--- Start ---

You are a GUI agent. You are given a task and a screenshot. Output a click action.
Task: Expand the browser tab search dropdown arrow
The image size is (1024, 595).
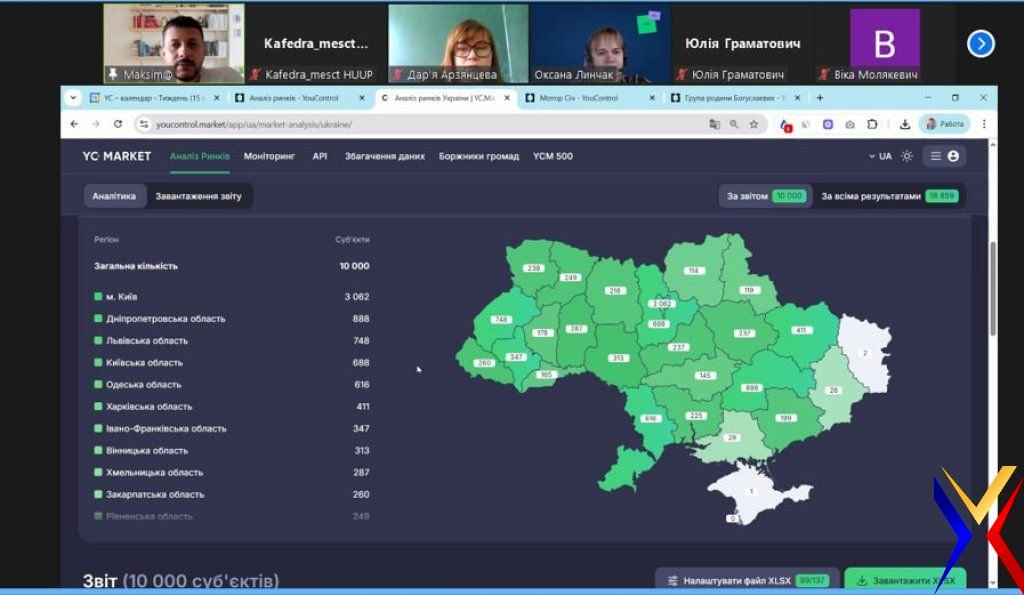73,98
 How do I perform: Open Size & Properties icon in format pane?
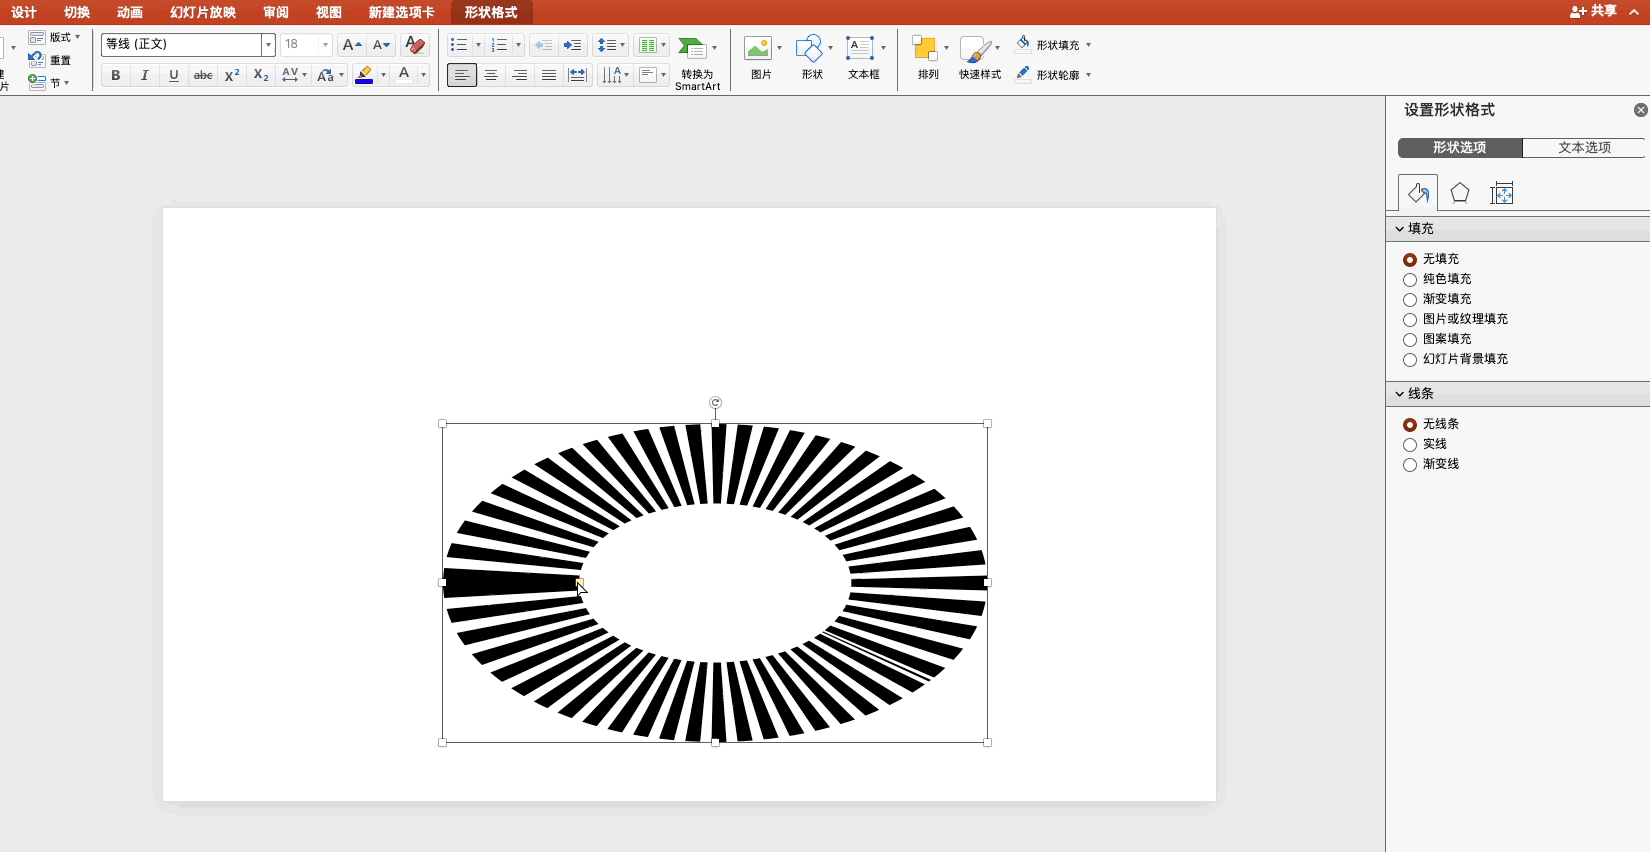pyautogui.click(x=1501, y=193)
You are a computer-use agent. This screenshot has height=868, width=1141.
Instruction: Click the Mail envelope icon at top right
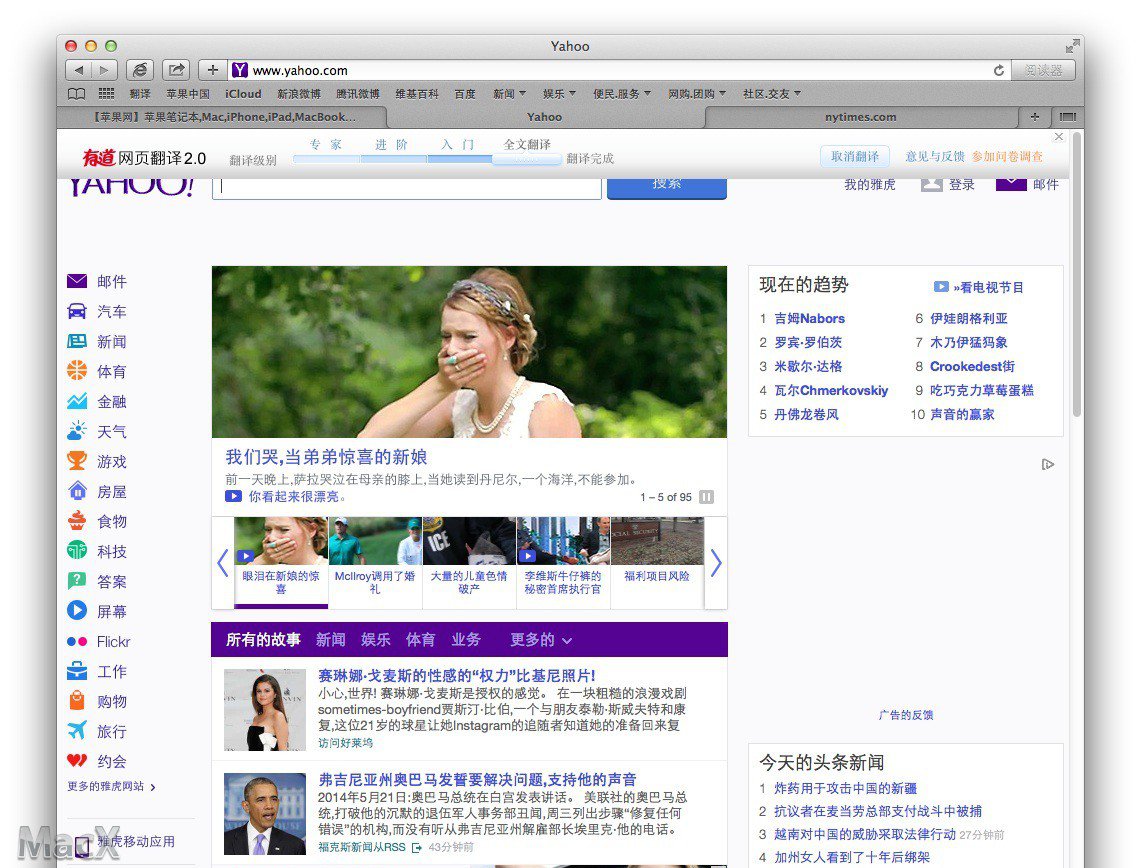click(x=1011, y=182)
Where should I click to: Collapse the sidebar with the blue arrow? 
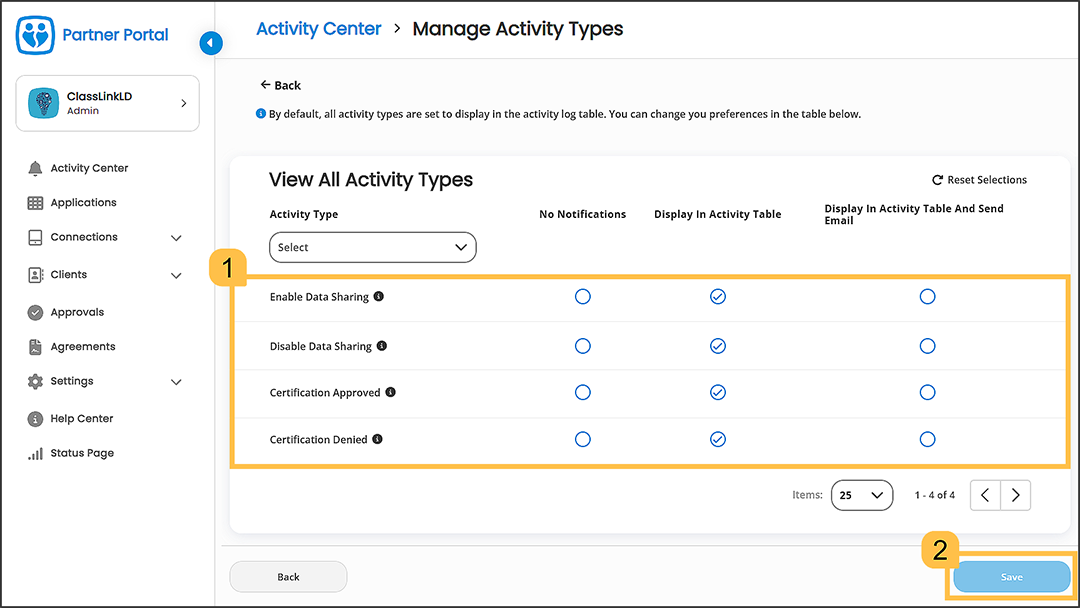tap(210, 43)
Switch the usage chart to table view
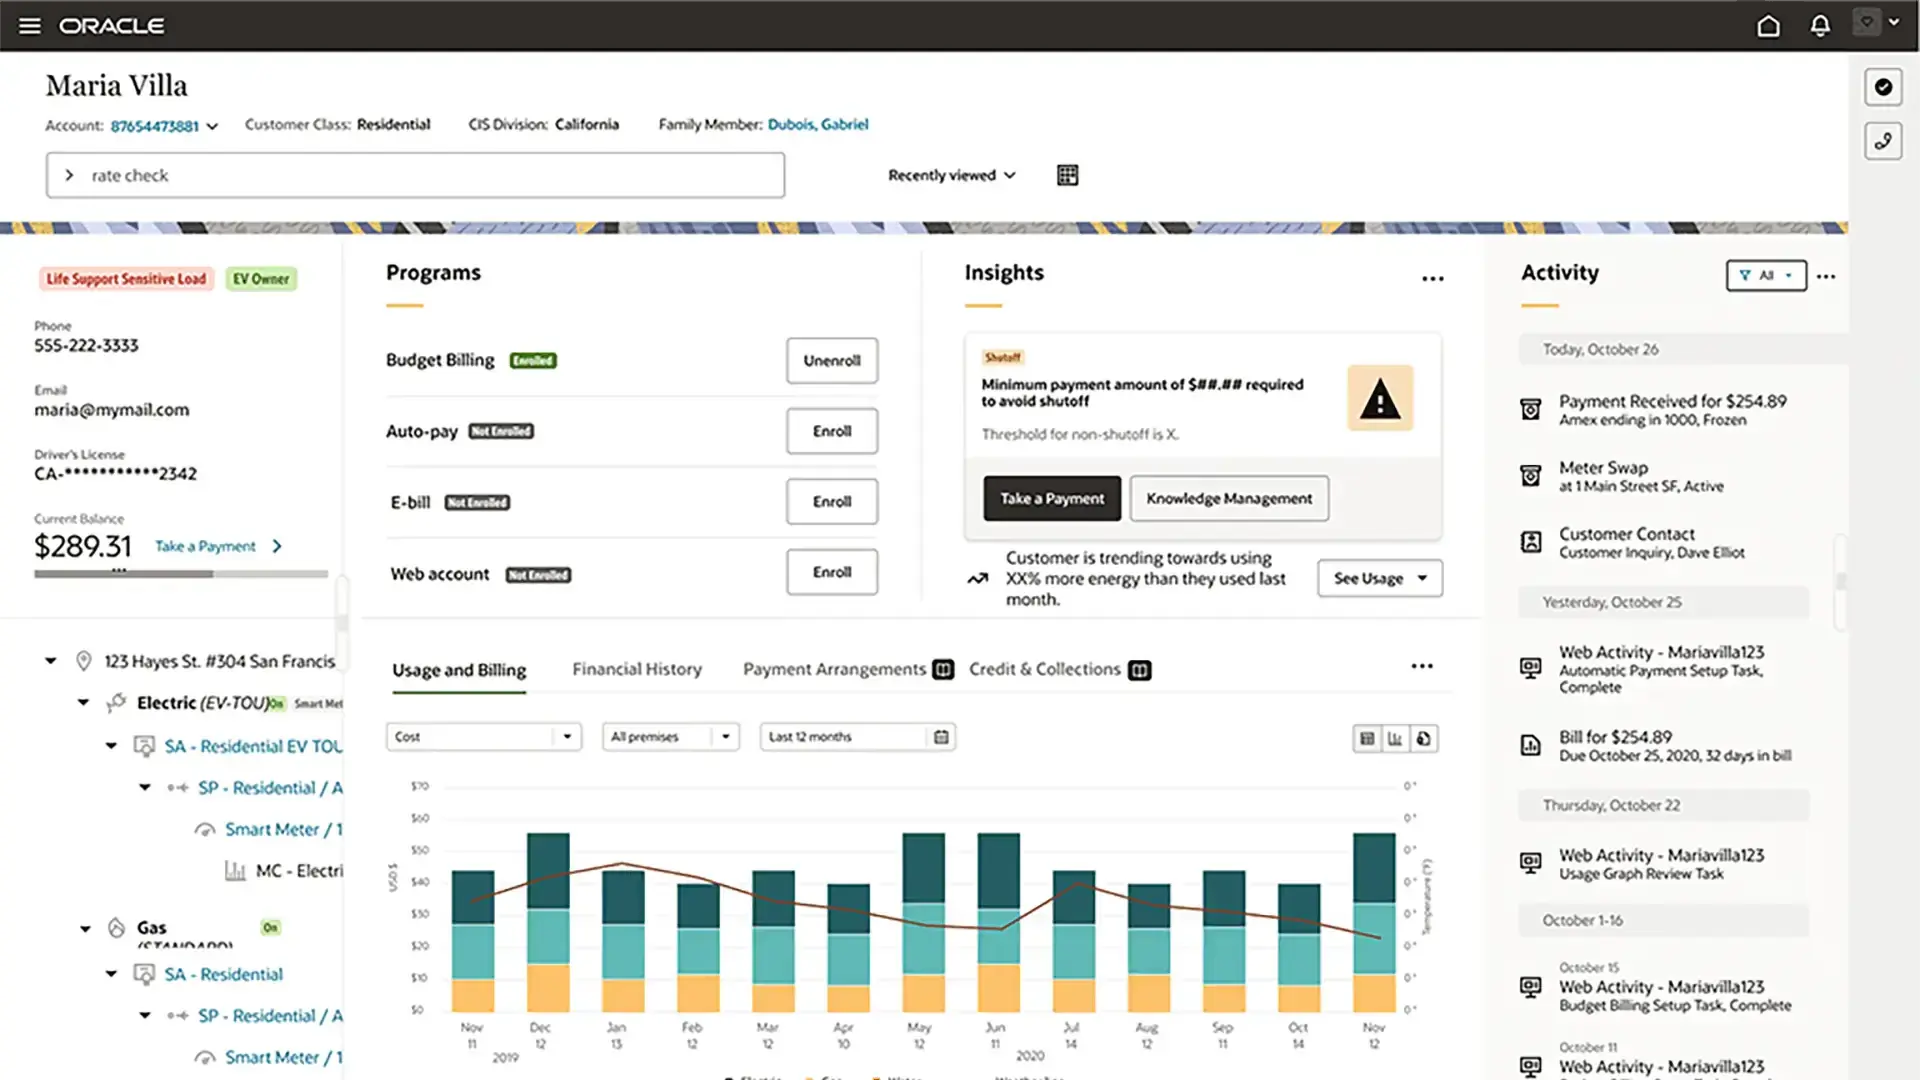Screen dimensions: 1920x1080 1367,738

--- End ---

Turn the entries, beginning at the line containing "How do I perform: Open" and continuing through the line containing "click(x=1011, y=182)", into a numbered list that omits blank lines and the pictures.

1.  How do I perform: Open Size & Properties icon in format pane?
2. pyautogui.click(x=1501, y=193)
3. You are a computer-use agent. This screenshot has height=868, width=1141.
4. Instruction: Click the Mail envelope icon at top right
5. click(x=1011, y=182)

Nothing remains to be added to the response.